Me personally... it's a bullsht gimmick... don't bother. You sure as hell ain't gonna starve his cancer to death. That ship has sailed. He has cancer... his cancer will convert anything in his body to be fed and to grow and to metastasize. It knows what to do... regardless of what he eats. And besides... there are plenty of places on our EC journeys we are up against weight loss. I advise hundreds of my fellow EC patients I counsel to pack on the weight any chance they get... as long as they can swallow and keep it down. During our chemoradiation treatments we often lose our taste buds... lose our desire to eat... have nasty nausea, etc. But if you can swallow... go get 'em! EAT EAT EAT! you're eating for survival... for all that is yet to come on your EC journey.
But I get it... sometimes we all want that mental edge... to believe how we're eating now is helping us to fight our cancer. Hogwash... stop losing weight and pack on those pounds... because looking like a corpse... freezing your ass off... feeling your bones just sitting on hard surfaces... many of us have been there! Not pretty! Be well!

Gary

I think this has interesting potential, I didn’t know much about it but this article was very helpful.
https://pmc.ncbi.nlm.nih.gov/articles/PMC10037739/
See what you think 🙏

I'm interested in what you choose to do and how it is working for you. My husband has Stage 4 GEJ Adenocarcinoma as well. He was diagnosed by accident in a CAC CT scan 3 months ago and has no symptoms. He is very good at sticking to a diet and we plan to incorporate FMD in his chemo regimen. We have read lots of research about fasting and it's benefits to not only stress the cancer cells to make them more susceptible to chemo, but also protect normal cells from chemo and that it also reduces symptoms from the chemo. My current quest is to find a version of FMD (meal plan) that is low in sugar and is not full of supplements (Prolan). We'd like to go whole-foods as much as possible. Outside the 5-day FMD cycle he follows a higher fat/protein KETO-type diet. He will be doing his second round of chemo (FOLFOX) today. First round of chemo was well tolerated with a home-grown very reduced calorie & low carb diet 2 days before and after. Fingers crossed. I get that it's hard to study this as it relies on the patient to follow a strict diet (we all falter with that!), but the theory has been around enough years (search The Warburg Effect) now that I wish I could see more results being posted. Note we are not getting support from our oncology nutritionist and so are flying solo, which just makes it that much more scary. Good luck to you and your husband! Would love to hear of your results with it.

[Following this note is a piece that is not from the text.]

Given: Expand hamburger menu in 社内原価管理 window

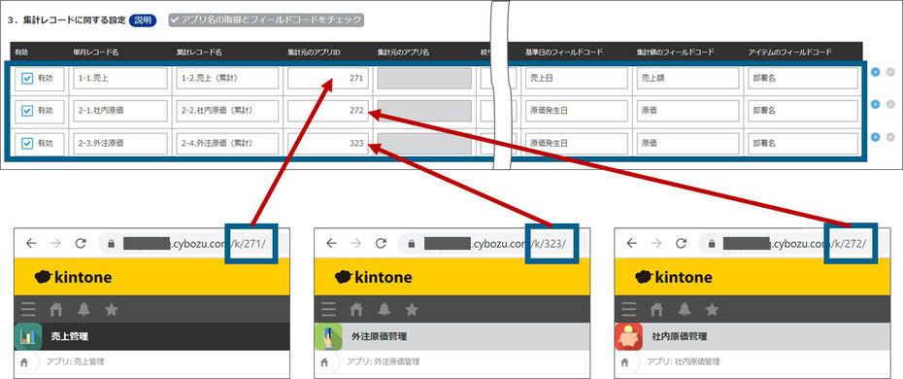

First off, sorry that your husband also has the same diagnosis. The only symptom my husband had was one bite of food getting stuck occasionally over the course of 6 months. We switched to a Keto diet prior to the start of chemo. He has had no sugar and processed foods. He just had Round 4 on Tuesday. For rounds 1 and 2 he did 24 hour fast prior to the chemo start time and a 24 hour fast after the chemo completion time. His CEA prior to the start of treatment was a 10, after 2 rounds he was down to a 4.7. Round 3 and 4 he did not fast because he had to take Decadron as per the Oncologist to be able to get Taxotere. We hired an Integrative Nurse that compliments the Oncologist. However, our Oncologist actually did recommend trying a Keto diet and fasting.